+++ Records to use

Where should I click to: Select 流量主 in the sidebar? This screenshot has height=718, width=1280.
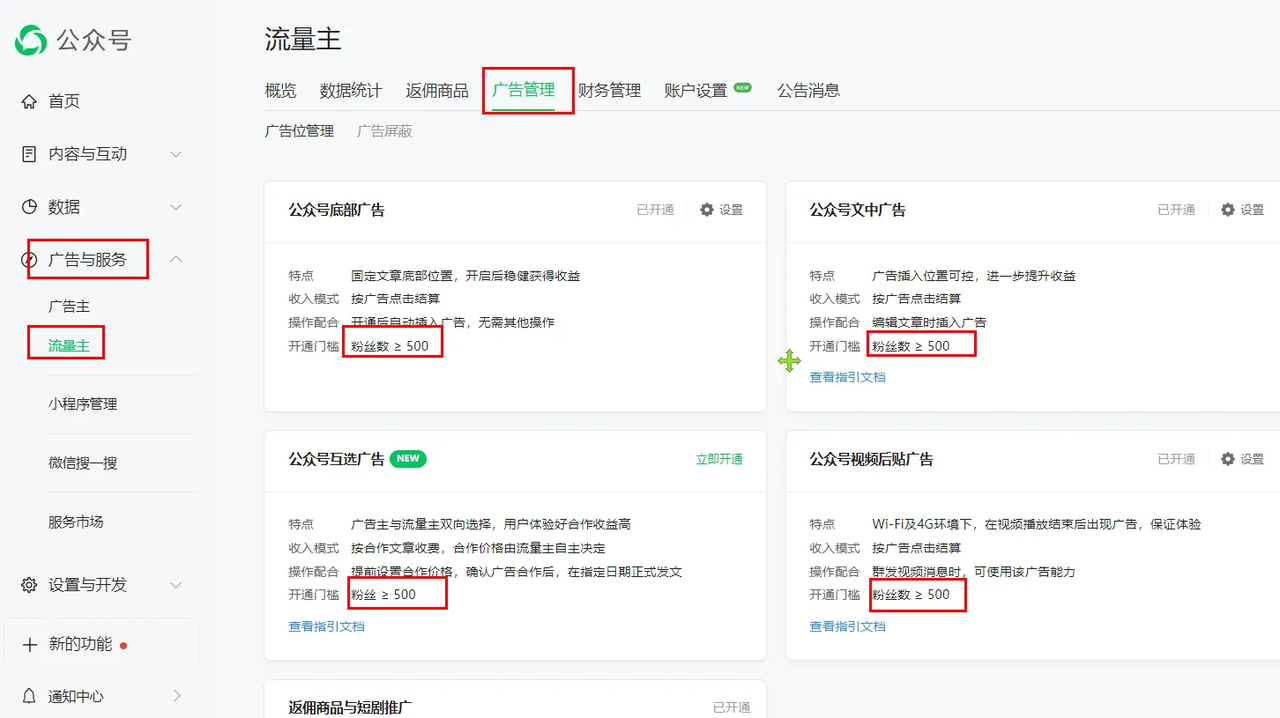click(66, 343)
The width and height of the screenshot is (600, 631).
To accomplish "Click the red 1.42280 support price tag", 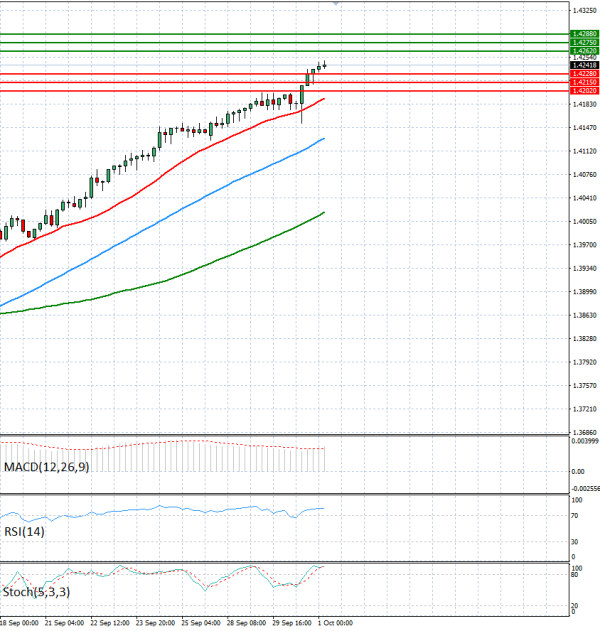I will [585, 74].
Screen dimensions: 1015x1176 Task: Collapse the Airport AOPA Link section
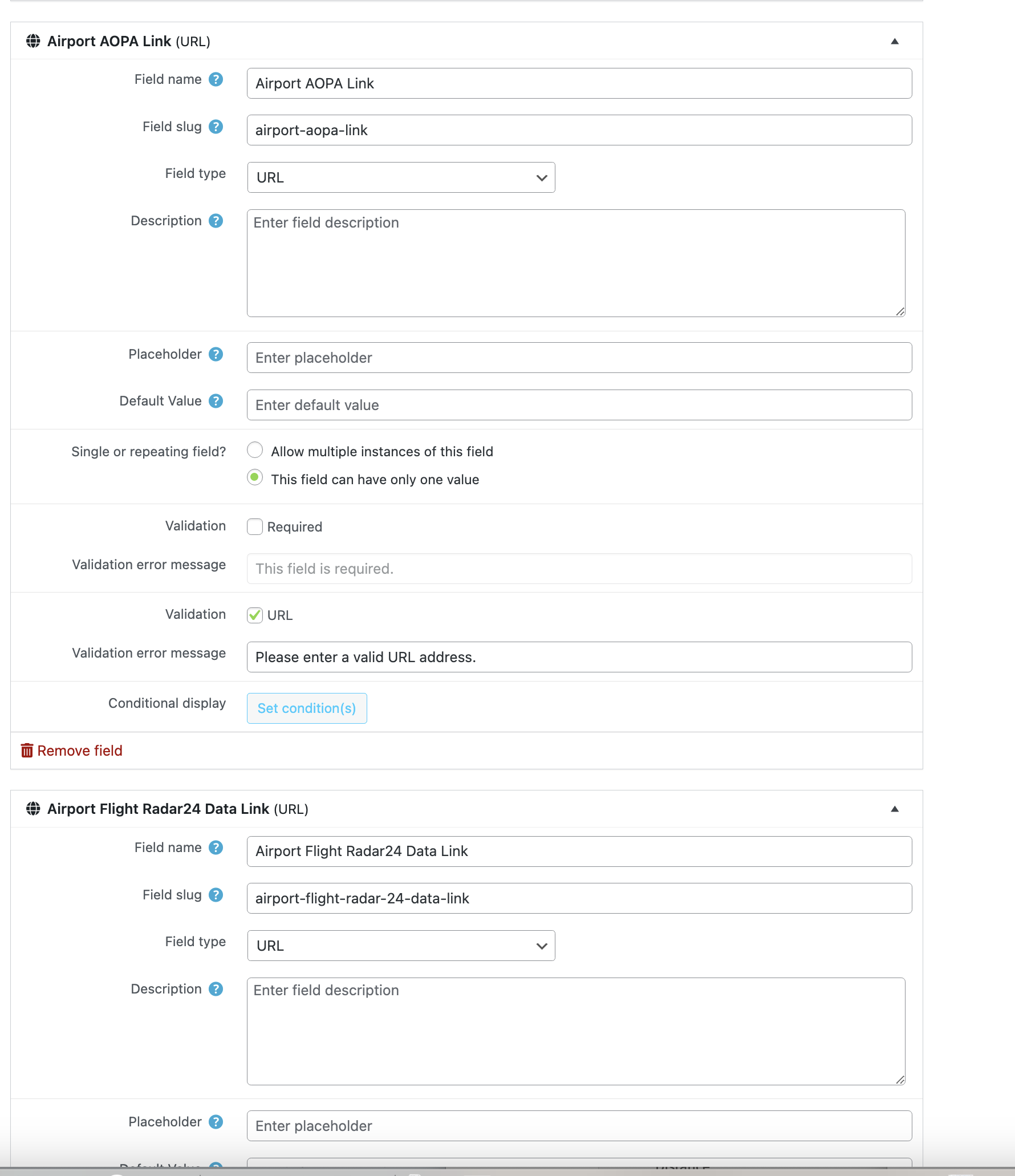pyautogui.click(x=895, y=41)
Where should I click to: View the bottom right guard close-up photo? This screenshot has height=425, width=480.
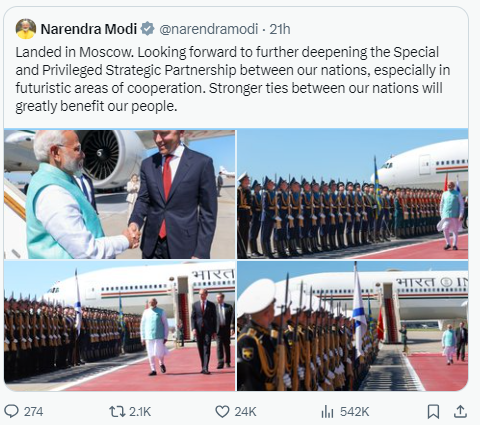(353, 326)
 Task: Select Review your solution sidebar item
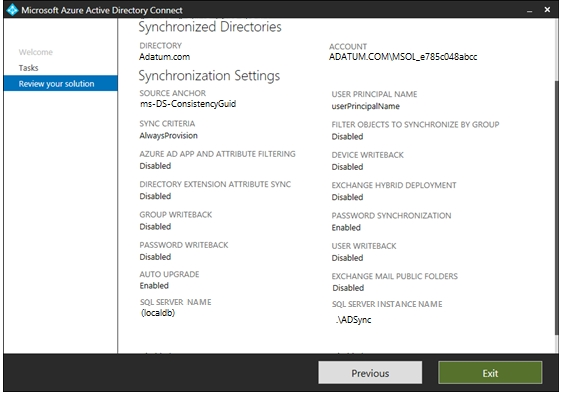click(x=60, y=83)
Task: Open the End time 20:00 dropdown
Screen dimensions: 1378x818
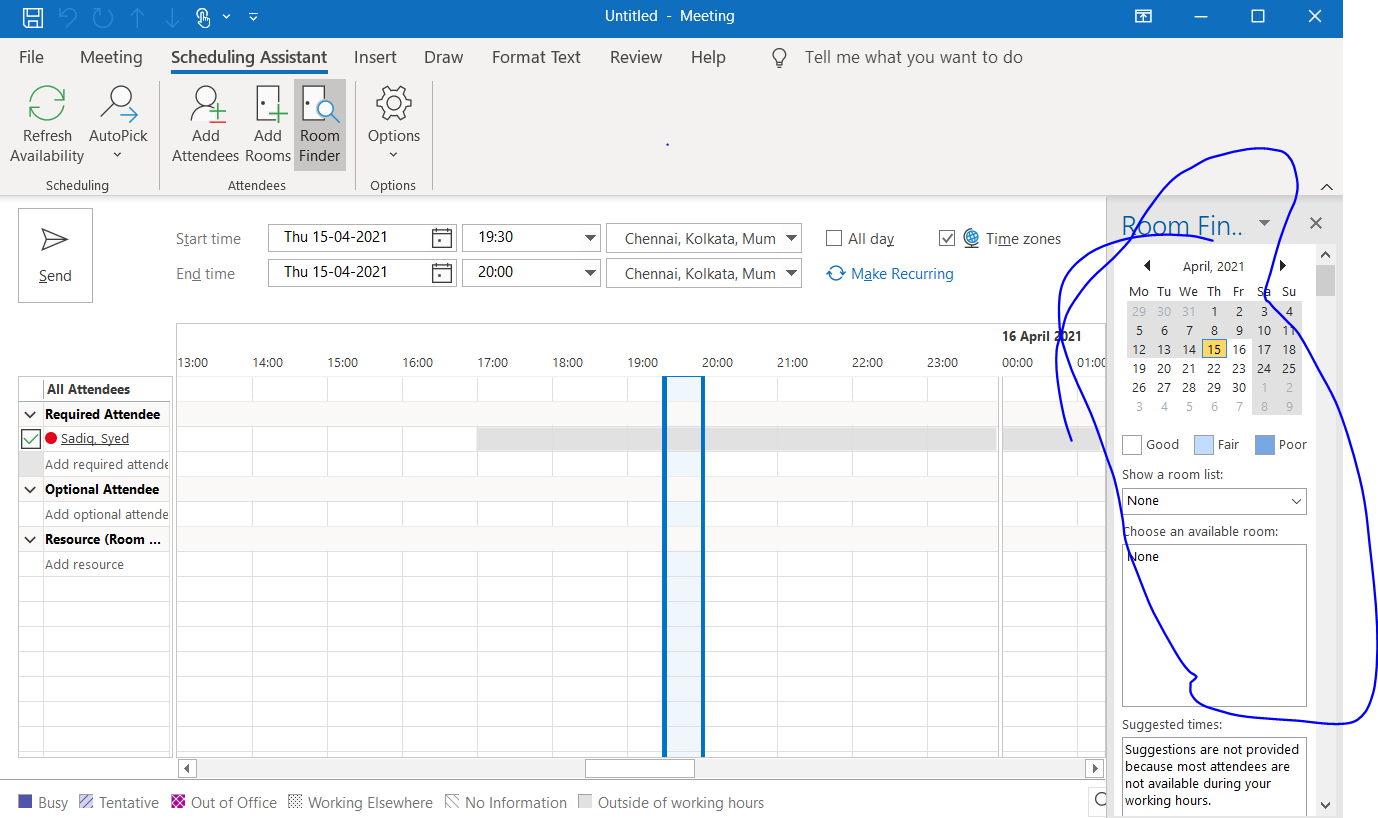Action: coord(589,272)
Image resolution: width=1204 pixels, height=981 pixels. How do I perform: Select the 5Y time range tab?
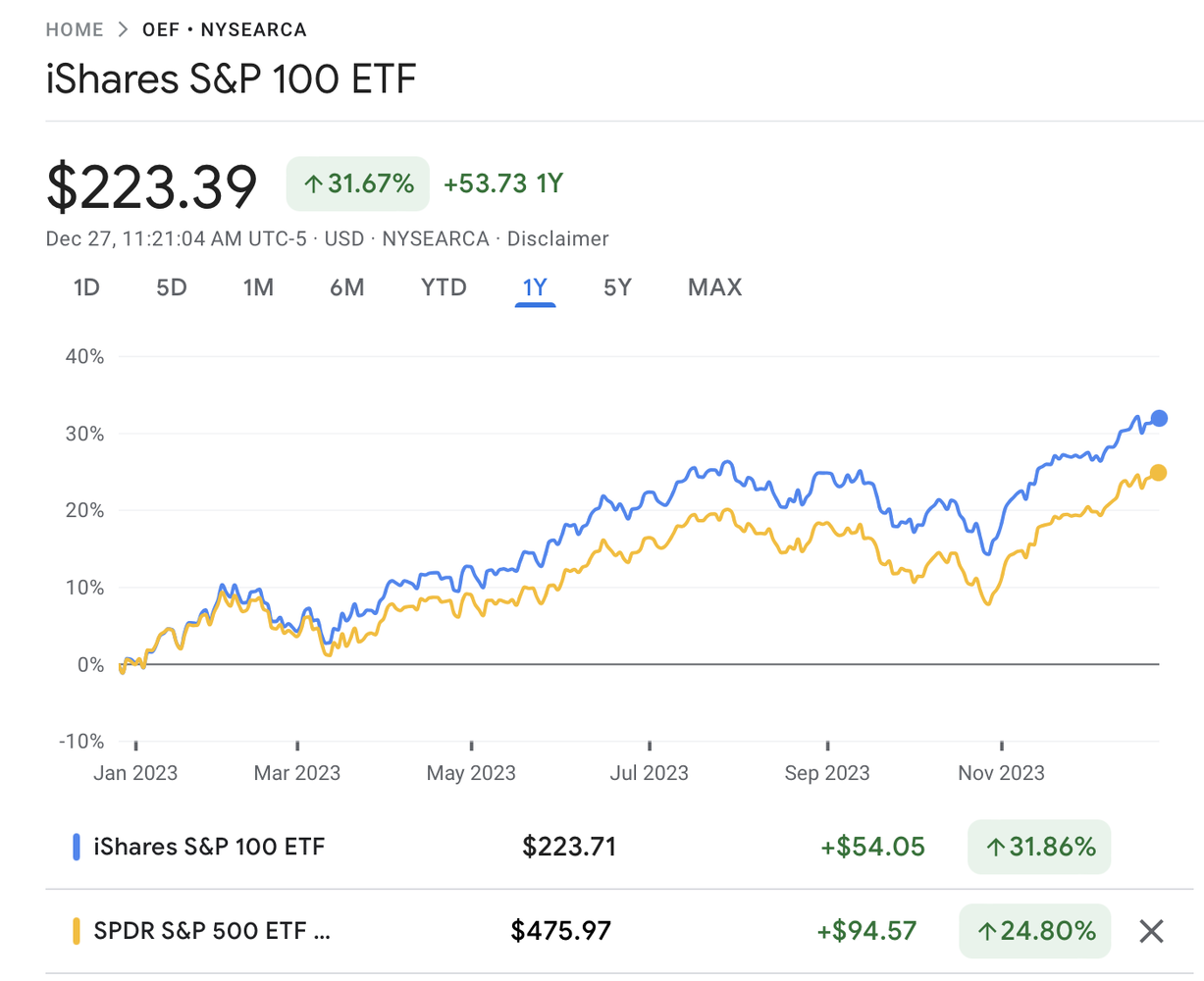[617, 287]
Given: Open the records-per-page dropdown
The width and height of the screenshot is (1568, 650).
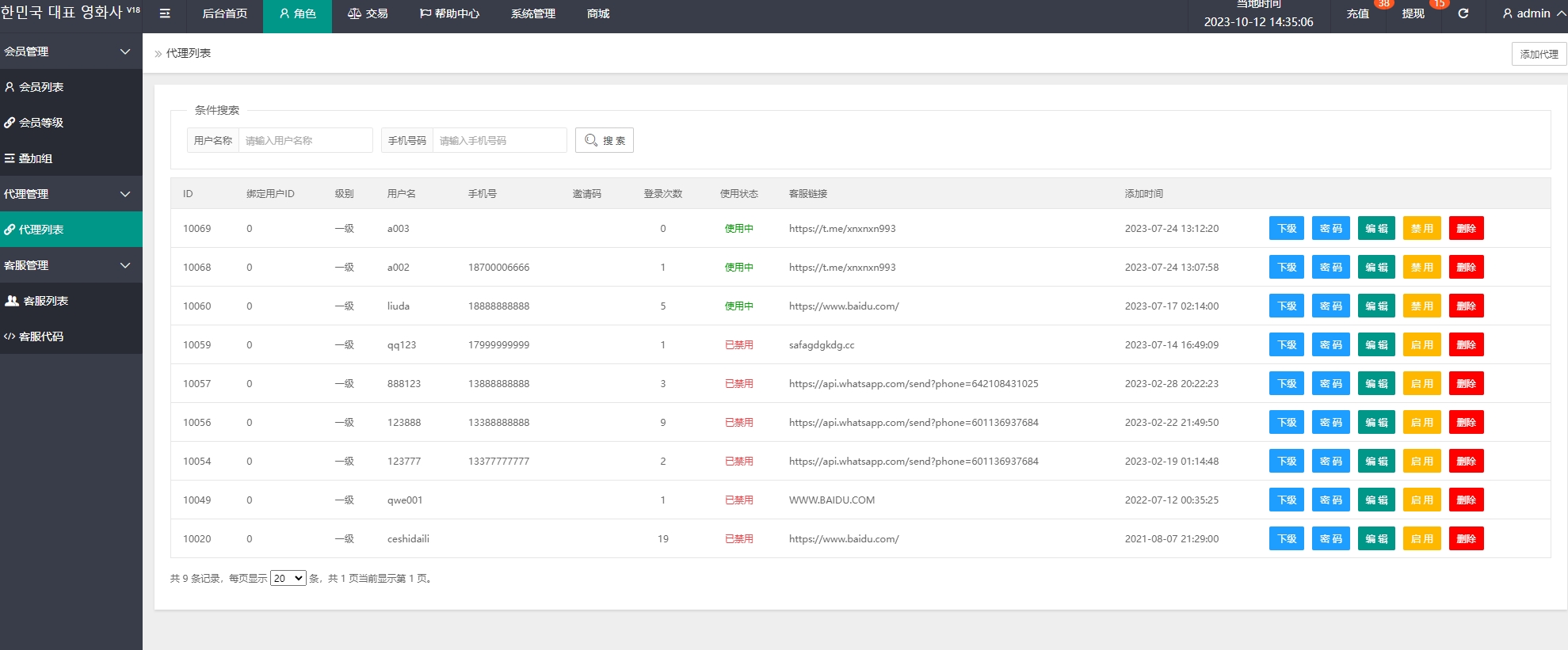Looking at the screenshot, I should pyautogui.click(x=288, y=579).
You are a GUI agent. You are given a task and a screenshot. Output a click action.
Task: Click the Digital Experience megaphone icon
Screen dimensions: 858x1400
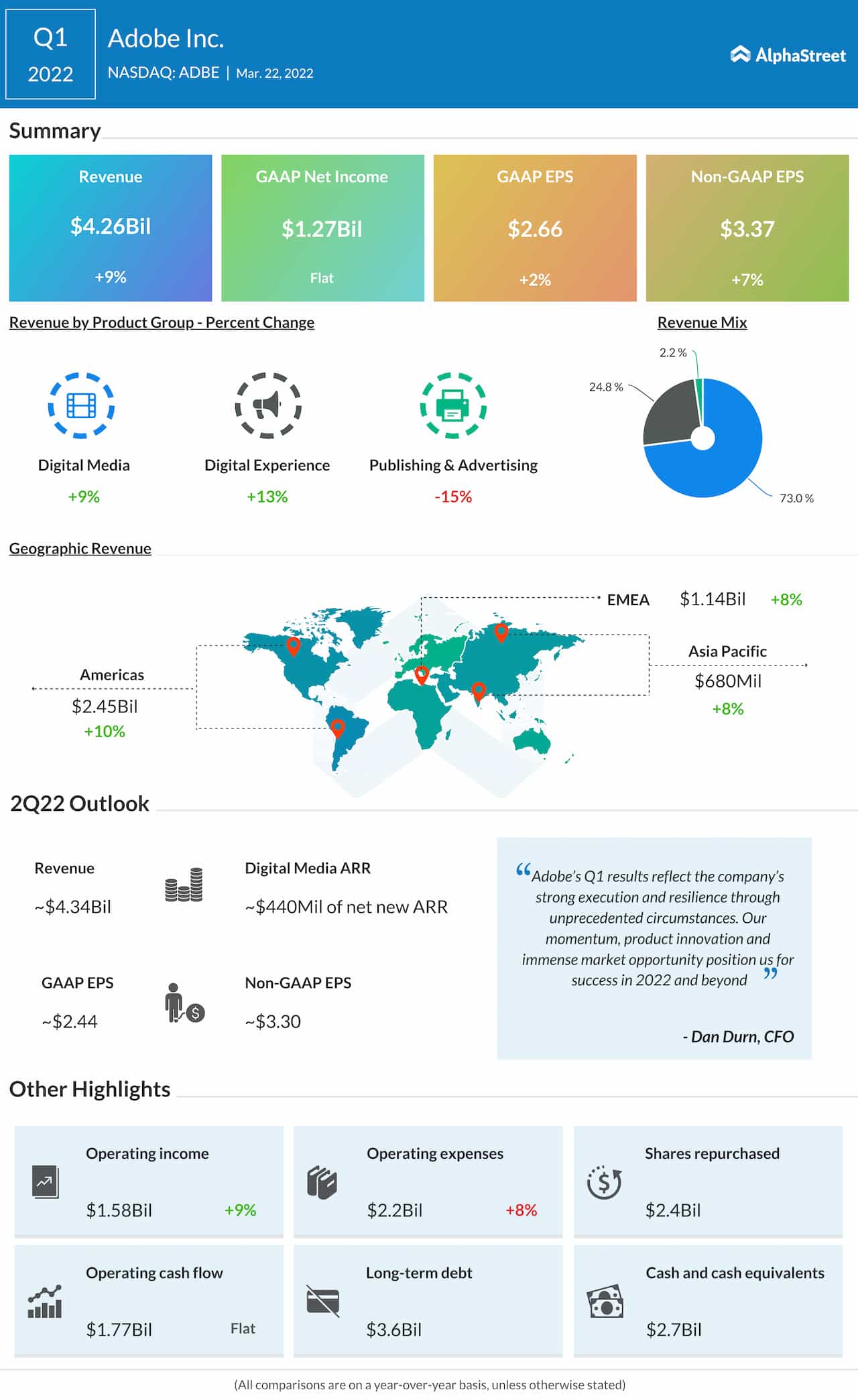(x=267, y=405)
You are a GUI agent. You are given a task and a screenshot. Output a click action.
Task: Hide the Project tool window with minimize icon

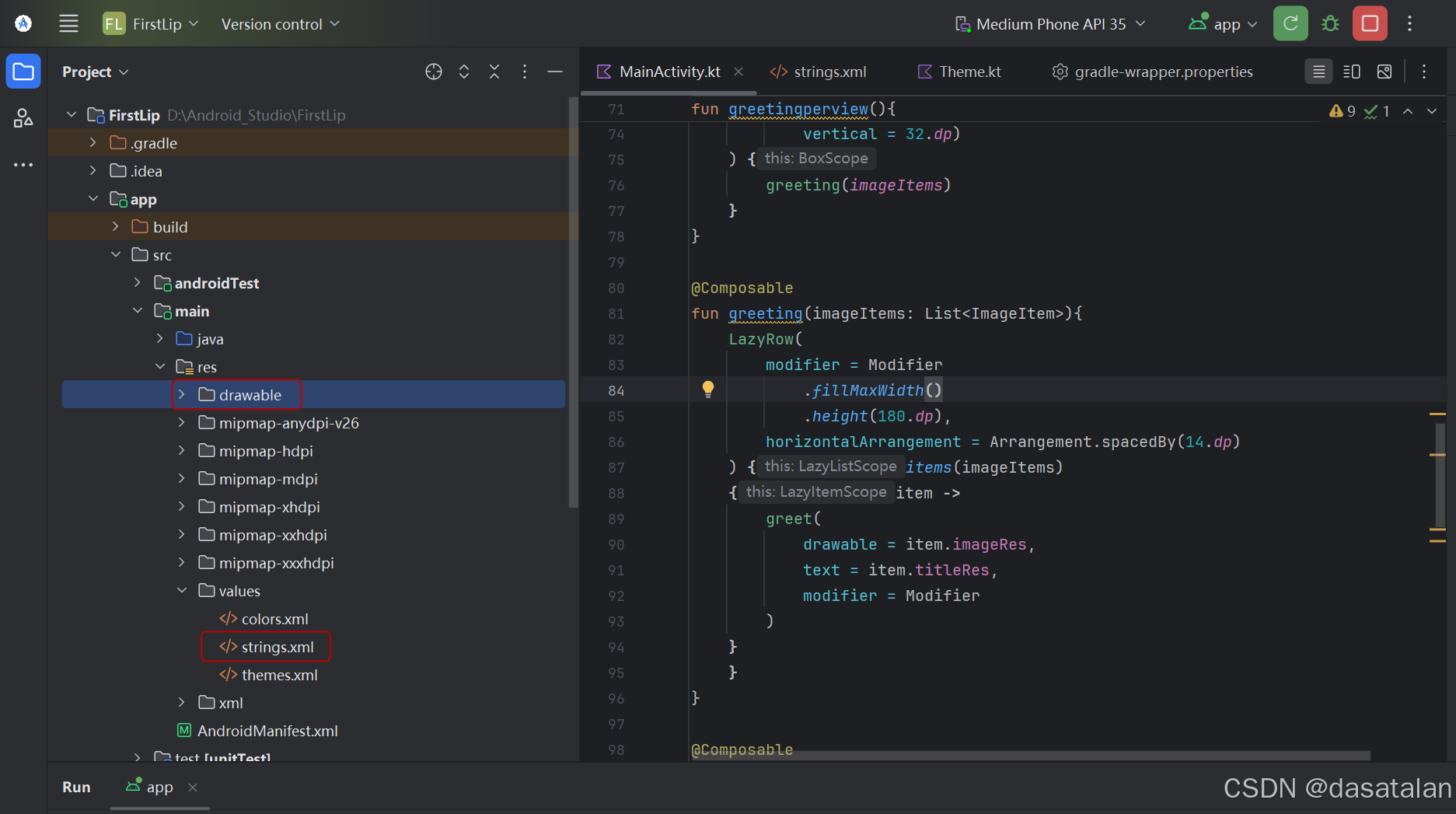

++++++

Task description » Copy out the rows exactly as they appear, from the line with "Where should I click to: View" to the line with "(x=267, y=405)", including both of those lines, and leave out the pictures.

Reply »
Where should I click to: View the bottom right guard close-up photo? This screenshot has height=425, width=480.
(353, 326)
 Task: Select Review your solution sidebar item
click(x=60, y=83)
Task: Open the End time 20:00 dropdown
Screen dimensions: 1378x818
Action: coord(589,272)
Image resolution: width=1204 pixels, height=981 pixels. How do I perform: Select the 5Y time range tab?
[617, 287]
Given: Open the records-per-page dropdown
The width and height of the screenshot is (1568, 650).
Looking at the screenshot, I should pyautogui.click(x=288, y=579).
You are a GUI agent. You are given a task and a screenshot. Output a click action.
Task: Click the Digital Experience megaphone icon
Screen dimensions: 858x1400
(x=267, y=405)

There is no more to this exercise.